■ **DATA IN THIS EXERCISE**:

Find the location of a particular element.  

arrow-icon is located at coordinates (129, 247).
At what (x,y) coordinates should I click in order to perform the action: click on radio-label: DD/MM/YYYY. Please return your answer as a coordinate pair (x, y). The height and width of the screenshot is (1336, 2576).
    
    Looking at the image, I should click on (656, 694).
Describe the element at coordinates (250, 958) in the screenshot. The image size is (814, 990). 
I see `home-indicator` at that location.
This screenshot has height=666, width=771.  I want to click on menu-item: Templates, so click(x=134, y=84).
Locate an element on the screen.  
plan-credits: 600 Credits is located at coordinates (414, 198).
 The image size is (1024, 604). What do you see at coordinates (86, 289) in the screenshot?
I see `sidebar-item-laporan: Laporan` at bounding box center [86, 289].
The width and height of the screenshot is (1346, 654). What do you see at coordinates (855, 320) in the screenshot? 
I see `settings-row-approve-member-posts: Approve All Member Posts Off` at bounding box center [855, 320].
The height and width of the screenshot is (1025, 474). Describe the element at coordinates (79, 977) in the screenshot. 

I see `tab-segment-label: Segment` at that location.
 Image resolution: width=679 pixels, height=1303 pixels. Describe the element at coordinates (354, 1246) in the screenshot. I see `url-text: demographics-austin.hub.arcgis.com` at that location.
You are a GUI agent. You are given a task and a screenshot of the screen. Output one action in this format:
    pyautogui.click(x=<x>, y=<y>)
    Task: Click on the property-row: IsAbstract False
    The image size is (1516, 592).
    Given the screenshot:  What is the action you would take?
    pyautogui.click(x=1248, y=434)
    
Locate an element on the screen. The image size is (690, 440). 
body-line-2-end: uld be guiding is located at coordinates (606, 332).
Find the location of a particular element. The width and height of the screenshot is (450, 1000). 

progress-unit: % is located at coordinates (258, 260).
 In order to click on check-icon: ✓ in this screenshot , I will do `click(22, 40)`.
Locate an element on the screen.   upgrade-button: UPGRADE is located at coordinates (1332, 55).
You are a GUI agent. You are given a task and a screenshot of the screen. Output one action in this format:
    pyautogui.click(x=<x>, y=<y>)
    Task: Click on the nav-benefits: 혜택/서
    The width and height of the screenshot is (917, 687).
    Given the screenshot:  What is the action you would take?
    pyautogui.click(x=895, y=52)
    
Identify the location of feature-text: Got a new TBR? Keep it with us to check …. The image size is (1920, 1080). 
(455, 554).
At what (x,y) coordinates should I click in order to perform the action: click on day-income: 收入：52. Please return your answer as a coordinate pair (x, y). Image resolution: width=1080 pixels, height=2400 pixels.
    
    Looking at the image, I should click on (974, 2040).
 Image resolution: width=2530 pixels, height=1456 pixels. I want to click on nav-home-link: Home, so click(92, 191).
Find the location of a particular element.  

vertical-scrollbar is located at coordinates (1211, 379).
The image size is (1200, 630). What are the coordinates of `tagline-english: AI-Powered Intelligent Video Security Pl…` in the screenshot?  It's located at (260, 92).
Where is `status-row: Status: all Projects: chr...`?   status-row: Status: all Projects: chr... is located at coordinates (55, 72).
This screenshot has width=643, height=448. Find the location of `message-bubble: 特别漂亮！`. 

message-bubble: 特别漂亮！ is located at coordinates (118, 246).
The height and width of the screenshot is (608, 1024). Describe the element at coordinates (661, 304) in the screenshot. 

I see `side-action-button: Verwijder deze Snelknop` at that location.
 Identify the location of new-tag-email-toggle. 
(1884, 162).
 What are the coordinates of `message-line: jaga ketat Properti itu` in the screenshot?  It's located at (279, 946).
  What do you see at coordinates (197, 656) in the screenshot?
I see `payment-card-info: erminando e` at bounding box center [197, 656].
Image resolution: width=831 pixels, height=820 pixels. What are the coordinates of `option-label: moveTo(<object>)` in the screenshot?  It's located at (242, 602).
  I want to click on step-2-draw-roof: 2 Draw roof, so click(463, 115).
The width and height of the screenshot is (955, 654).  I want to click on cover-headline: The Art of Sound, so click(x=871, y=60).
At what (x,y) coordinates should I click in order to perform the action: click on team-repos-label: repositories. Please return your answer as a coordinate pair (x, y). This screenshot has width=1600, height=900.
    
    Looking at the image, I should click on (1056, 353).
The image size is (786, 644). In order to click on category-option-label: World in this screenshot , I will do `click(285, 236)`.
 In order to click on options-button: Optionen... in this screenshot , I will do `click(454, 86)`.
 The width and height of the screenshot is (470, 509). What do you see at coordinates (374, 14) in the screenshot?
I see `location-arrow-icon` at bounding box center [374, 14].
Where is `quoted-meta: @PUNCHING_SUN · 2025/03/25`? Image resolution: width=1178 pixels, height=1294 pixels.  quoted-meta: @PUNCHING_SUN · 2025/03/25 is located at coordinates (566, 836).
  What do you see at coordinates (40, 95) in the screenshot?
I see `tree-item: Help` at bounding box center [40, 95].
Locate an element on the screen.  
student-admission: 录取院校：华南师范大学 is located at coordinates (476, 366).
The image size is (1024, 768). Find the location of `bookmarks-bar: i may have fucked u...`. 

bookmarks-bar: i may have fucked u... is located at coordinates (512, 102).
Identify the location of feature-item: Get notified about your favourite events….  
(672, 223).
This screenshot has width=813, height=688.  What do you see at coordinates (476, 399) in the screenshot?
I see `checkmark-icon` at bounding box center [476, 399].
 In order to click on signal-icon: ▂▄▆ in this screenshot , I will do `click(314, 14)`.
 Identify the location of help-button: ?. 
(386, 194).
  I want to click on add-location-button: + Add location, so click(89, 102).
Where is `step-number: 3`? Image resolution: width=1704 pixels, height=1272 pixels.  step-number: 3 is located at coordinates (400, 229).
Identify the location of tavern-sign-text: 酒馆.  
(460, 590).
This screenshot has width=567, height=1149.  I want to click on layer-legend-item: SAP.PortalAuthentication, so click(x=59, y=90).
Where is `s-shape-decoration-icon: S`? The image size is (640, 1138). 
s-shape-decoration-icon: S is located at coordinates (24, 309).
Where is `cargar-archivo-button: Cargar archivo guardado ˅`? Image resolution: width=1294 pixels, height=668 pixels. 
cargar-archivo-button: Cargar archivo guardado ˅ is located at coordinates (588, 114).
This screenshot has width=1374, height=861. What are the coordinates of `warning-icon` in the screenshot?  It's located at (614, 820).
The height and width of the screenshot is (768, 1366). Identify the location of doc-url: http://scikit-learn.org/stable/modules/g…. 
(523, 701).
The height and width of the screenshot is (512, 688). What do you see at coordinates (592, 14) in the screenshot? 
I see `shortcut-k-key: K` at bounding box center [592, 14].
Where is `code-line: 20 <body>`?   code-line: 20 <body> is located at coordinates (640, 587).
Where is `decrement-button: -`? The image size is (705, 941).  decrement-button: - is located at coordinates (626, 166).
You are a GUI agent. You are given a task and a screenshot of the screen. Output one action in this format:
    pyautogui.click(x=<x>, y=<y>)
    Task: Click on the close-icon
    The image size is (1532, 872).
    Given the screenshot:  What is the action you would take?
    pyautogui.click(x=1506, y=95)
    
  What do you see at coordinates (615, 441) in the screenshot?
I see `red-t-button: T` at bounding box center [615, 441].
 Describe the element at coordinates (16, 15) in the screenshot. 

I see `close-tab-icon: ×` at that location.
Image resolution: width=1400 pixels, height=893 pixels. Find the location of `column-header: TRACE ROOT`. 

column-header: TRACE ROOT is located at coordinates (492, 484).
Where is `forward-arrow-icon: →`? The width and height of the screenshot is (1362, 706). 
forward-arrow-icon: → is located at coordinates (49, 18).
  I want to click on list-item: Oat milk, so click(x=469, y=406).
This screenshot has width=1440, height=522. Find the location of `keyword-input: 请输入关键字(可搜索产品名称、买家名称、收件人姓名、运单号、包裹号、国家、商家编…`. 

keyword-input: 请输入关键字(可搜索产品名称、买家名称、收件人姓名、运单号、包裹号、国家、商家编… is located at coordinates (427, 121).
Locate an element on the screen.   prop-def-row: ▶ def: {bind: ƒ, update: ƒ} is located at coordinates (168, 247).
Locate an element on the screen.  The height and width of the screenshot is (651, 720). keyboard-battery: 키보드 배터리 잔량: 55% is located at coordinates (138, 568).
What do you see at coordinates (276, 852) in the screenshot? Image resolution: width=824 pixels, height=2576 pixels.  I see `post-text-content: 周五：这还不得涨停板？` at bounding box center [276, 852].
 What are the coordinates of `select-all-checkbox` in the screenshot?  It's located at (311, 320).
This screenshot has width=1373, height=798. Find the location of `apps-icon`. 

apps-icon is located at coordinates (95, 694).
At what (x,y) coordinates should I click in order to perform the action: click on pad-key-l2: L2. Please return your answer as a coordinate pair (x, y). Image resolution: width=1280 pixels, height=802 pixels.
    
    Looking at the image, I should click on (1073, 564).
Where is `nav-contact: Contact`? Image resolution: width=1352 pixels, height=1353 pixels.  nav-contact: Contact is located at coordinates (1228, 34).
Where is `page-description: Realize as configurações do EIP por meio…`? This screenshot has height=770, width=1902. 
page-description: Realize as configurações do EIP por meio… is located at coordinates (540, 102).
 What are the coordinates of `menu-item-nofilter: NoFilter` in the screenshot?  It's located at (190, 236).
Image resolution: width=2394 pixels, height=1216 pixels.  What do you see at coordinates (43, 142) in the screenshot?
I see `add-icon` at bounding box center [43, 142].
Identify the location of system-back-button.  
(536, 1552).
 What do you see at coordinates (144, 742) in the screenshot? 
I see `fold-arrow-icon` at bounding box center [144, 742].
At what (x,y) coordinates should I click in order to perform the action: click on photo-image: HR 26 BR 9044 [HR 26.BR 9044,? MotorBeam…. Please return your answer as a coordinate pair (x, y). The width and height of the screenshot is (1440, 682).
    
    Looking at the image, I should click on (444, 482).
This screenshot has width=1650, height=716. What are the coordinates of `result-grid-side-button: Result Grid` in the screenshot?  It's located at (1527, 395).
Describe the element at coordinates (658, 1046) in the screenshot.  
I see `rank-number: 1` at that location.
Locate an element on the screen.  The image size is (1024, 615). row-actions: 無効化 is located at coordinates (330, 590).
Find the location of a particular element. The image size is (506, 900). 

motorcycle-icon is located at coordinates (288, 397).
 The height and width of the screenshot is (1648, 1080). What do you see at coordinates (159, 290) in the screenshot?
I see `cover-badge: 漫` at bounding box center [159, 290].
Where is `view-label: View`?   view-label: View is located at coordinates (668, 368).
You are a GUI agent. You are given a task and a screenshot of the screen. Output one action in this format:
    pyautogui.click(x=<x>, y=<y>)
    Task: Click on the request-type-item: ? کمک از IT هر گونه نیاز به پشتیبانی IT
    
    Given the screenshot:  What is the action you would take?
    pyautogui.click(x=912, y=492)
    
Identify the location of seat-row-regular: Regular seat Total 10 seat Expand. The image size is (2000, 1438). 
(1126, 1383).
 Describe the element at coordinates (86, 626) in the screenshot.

■ **WORK TO COMPLETE**: Copy out the rows above exactly, everything from the line containing "Identify the location of tavern-sign-text: 酒馆." down to the line containing "coordinates (640, 587).", both of those lines included.

■ **RESULT**:
Identify the location of tavern-sign-text: 酒馆.  
(460, 590).
This screenshot has width=567, height=1149.  I want to click on layer-legend-item: SAP.PortalAuthentication, so click(x=59, y=90).
Where is `s-shape-decoration-icon: S`? The image size is (640, 1138). 
s-shape-decoration-icon: S is located at coordinates (24, 309).
Where is `cargar-archivo-button: Cargar archivo guardado ˅`? Image resolution: width=1294 pixels, height=668 pixels. 
cargar-archivo-button: Cargar archivo guardado ˅ is located at coordinates (588, 114).
This screenshot has width=1374, height=861. What are the coordinates of `warning-icon` in the screenshot?  It's located at (614, 820).
The height and width of the screenshot is (768, 1366). Identify the location of doc-url: http://scikit-learn.org/stable/modules/g…. 
(523, 701).
The height and width of the screenshot is (512, 688). What do you see at coordinates (592, 14) in the screenshot? 
I see `shortcut-k-key: K` at bounding box center [592, 14].
Where is `code-line: 20 <body>`?   code-line: 20 <body> is located at coordinates (640, 587).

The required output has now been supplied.